The problem
Write out all of the rows below again, requests included, and shift every coordinate in the answers up by 148. Leave the pictures out of your answer.
── Information provided
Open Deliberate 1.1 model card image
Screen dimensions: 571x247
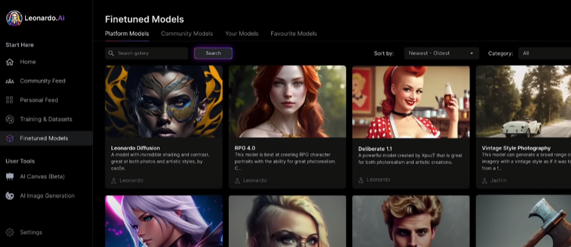pos(411,102)
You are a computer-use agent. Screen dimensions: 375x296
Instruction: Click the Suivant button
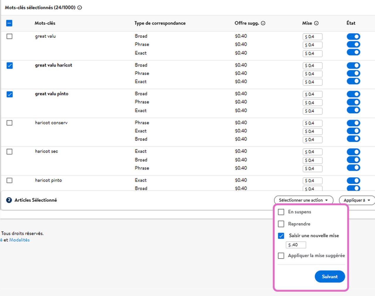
────
Output for this task
Open Deliberate 1.1 model card image
Screen dimensions: 571x247
pos(559,250)
You are a computer-use agent. Screen dimensions: 375x296
Instruction: Click the Suivant button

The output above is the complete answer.